Power Control in Cognitive Radio Networks Using Cooperative Modulation and Coding Classification

In this paper, a centralized Power Control (PC)
scheme aided by interference channel gain learning is proposed
to allow a Cognitive Radio (CR) network to access the frequency
band of a Primary User (PU) operating based on an Adaptive
Coding and Modulation (ACM) protocol. The main idea is the
CR network to constantly probe the band of the PU with
intelligently designed aggregated interference and sense whether
the Modulation and Coding scheme (MCS) of the PU changes in
order to learn the interference channel gains. The coordinated
probing is engineered by the Cognitive Base Station (CBS),
which assigns appropriate CR power levels in a binary search
way.

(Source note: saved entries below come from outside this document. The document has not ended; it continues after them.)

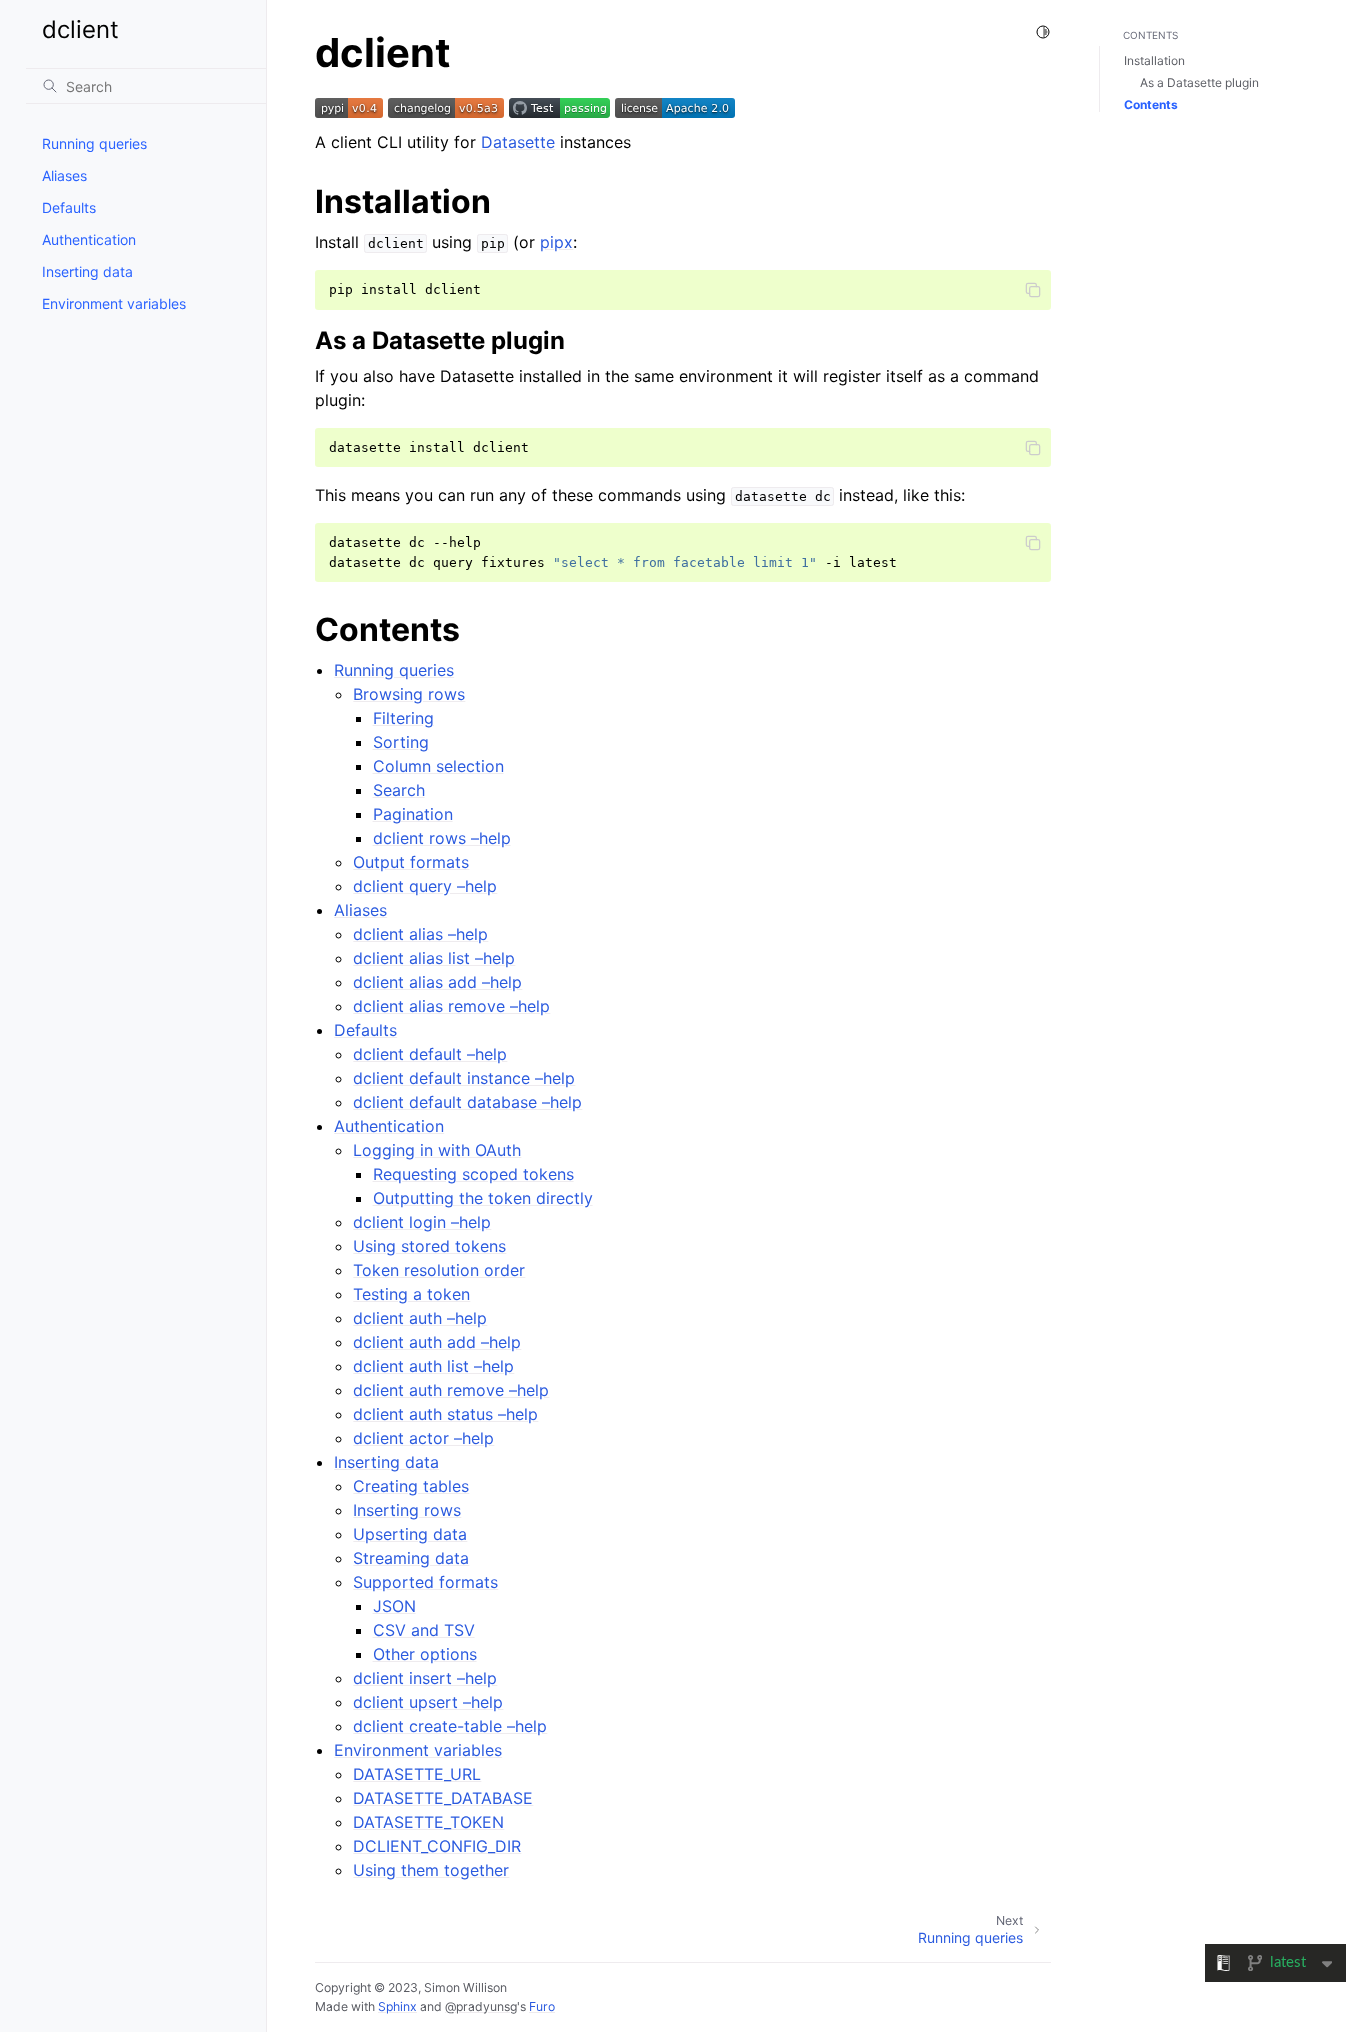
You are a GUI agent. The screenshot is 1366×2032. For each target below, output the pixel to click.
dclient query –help (425, 886)
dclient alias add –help (437, 982)
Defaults (69, 207)
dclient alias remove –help (451, 1006)
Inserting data (87, 271)
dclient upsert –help (428, 1702)
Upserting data (410, 1534)
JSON (394, 1606)
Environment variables (114, 303)
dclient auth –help (420, 1318)
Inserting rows (407, 1510)
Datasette (518, 142)
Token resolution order (439, 1270)
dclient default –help (430, 1054)
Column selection (438, 766)
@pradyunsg (481, 2006)
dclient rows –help (442, 838)
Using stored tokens (429, 1246)
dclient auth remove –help (451, 1390)
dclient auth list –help (433, 1366)
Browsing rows (409, 694)
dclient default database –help (467, 1102)
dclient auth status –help (445, 1414)
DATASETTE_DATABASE (443, 1798)
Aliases (64, 175)
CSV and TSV (424, 1630)
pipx (556, 242)
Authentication (89, 239)
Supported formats (425, 1582)
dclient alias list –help (434, 958)
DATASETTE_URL (417, 1774)
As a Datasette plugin (1199, 82)
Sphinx (397, 2006)
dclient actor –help (423, 1438)
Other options (425, 1654)
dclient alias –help (420, 934)
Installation (1154, 60)
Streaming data (411, 1558)
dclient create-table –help (450, 1726)
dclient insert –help (425, 1678)
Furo (542, 2006)
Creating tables (411, 1486)
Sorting (401, 742)
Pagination (413, 814)
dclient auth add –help (437, 1342)
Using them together (431, 1870)
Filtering (403, 718)
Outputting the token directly (483, 1198)
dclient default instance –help (464, 1078)
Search (399, 790)
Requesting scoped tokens (473, 1174)
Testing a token (411, 1294)
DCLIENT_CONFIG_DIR (437, 1846)
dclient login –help (422, 1222)
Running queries (94, 143)
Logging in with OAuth (437, 1150)
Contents (1151, 104)
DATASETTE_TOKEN (428, 1822)
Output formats (411, 862)
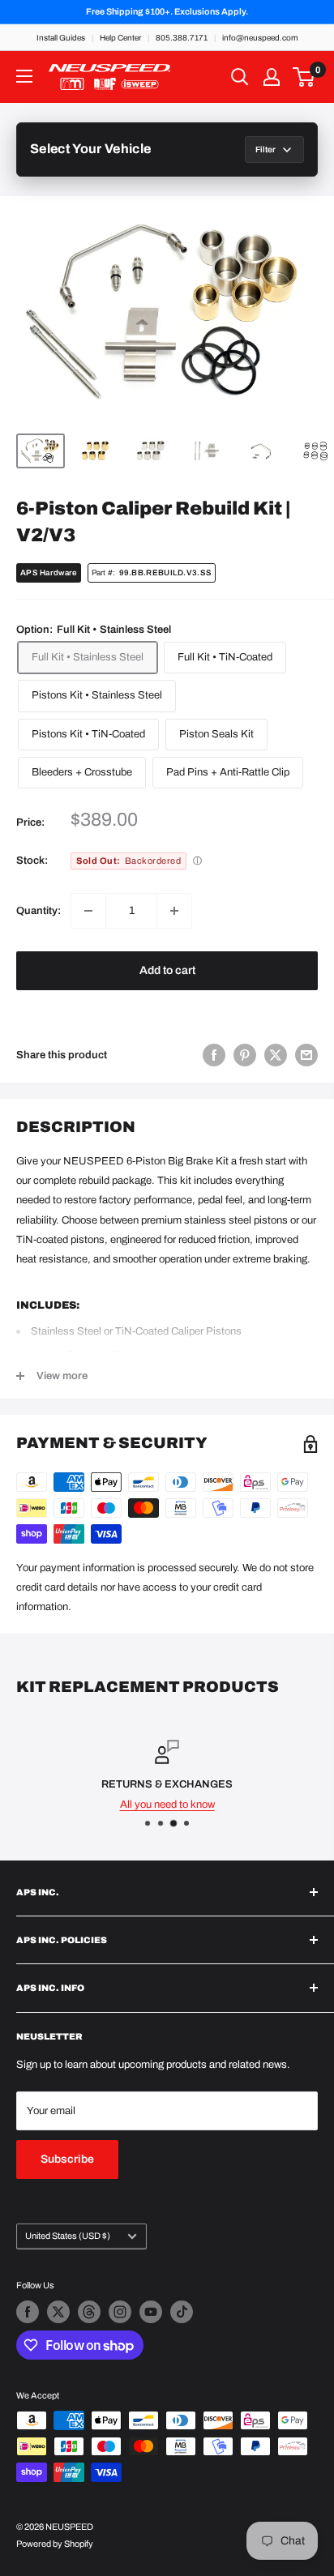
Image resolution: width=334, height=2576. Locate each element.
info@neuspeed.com (260, 37)
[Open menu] (24, 76)
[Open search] (240, 77)
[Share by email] (306, 1055)
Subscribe (67, 2159)
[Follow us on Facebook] (27, 2311)
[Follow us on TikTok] (181, 2311)
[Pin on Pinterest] (244, 1055)
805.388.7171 (182, 37)
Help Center (120, 37)
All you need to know (167, 1804)
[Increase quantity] (174, 911)
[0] (304, 77)
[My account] (271, 77)
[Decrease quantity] (88, 911)
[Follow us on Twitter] (58, 2311)
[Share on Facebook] (214, 1055)
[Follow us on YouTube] (150, 2311)
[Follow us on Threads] (89, 2311)
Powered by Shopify (54, 2543)
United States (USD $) (67, 2236)
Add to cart (167, 970)
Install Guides (60, 37)
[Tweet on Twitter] (275, 1055)
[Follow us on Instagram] (120, 2311)
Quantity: (38, 910)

Subsequently, each CR applies a Modulation and Coding
Classification (MCC) technique and sends the sensing information
through a control channel to the CBS, where all the MCC
information is combined using a fusion rule to acquire an MCS
estimate of higher accuracy and monitor the probing impact to
the PU MCS. After learning the normalized interference channel
gains towards the PU, the CBS selects the CR power levels to
maximize total CR network throughput while preserving the
PU MCS and thus its QoS. The effectiveness of the proposed
technique is demonstrated through numerical simulations.